Yesterday, at 5.30 am, my husband spoke the dreaded words…”are you getting up?” Sounds innocent enough, doesn’t it? Don’t be fooled! What he meant was “are you going to open both eyes, drag yourself out of bed, get dressed and stumble into the gym or you are going to lie there and listen to me exercise while Guilt eats away at the flab around your waist that you should be burning off on the treadmill?” He is a concise man, I will give him that and I was tempted to see how much fat Guilt could consume, but I go up.
Huffing and puffing on the treadmill, I glanced over to him, sitting on the stationary bike…he didn’t seem all that fresh either and I struggled not to gloat. “Struggling?” I asked. “A little”, came the answer. It was right then that something so profound came out of my mouth that I thought “I’d better write this down, ‘cause it’s GOOD!” I said to him “the only reason I’m still running is because I haven’t given myself permission to stop”.

## Your task
In the text about the early-morning gym session, what was the husband using while the writer ran on the treadmill?

## Pixel coordinate grounding data
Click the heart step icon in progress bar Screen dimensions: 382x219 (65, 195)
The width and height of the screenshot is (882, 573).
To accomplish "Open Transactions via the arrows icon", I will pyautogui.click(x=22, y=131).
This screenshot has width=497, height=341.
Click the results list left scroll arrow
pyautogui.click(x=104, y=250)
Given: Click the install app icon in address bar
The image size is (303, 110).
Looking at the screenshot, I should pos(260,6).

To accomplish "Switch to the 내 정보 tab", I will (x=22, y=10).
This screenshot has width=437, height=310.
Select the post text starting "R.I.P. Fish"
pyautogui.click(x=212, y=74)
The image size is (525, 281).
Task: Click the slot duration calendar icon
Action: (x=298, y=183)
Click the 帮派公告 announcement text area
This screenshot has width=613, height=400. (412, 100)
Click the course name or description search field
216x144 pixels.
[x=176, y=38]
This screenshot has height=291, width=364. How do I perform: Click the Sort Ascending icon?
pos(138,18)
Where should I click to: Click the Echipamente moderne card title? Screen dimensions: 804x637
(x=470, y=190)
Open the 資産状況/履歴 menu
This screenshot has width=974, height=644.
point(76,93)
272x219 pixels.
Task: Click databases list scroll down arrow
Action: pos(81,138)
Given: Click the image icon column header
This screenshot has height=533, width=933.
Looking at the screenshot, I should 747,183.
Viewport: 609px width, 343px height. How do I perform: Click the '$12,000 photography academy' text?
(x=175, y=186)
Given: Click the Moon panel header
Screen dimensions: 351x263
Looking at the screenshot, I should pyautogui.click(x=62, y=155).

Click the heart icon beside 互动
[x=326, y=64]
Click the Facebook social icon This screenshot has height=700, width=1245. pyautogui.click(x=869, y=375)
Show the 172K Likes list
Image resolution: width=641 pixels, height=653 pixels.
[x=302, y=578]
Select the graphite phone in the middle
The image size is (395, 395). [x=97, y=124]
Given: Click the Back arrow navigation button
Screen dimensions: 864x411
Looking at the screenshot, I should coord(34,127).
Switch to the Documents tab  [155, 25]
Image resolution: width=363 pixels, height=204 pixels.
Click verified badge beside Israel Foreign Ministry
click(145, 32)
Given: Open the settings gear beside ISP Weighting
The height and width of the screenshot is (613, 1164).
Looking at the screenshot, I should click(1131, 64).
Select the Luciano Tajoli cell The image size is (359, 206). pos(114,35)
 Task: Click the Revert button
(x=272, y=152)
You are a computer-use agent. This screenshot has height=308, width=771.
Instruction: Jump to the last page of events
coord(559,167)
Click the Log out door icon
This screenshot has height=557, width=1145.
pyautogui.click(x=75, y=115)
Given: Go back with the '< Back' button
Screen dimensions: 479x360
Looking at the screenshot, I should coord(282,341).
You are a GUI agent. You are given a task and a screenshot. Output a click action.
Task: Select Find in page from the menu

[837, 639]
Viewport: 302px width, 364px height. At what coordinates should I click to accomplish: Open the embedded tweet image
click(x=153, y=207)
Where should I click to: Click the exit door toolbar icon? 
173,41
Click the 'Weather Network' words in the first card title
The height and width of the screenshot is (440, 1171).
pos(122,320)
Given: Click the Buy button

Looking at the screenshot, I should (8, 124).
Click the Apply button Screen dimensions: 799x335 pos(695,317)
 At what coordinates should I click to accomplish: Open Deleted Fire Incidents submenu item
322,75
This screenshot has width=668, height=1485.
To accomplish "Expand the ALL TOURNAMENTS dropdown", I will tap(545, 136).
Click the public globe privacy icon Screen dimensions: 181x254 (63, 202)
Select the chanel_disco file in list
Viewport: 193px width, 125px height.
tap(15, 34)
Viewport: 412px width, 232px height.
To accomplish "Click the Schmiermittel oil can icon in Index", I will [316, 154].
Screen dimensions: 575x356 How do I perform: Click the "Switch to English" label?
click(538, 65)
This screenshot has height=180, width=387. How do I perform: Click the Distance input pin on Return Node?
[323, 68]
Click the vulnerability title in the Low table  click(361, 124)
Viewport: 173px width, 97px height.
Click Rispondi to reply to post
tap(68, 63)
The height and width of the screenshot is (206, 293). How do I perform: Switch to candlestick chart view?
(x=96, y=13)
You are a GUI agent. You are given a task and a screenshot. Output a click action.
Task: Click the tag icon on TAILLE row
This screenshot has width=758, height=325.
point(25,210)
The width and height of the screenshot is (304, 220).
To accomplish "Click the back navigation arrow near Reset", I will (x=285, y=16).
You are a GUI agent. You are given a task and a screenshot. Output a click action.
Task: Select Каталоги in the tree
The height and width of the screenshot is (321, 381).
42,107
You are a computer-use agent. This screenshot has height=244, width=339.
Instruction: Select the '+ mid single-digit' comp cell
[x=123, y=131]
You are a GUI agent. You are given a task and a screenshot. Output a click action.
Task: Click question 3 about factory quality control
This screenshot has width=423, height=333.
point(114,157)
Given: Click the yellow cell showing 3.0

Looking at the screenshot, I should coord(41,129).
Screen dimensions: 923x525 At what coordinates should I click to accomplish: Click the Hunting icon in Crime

## Answer box
A stationary bike.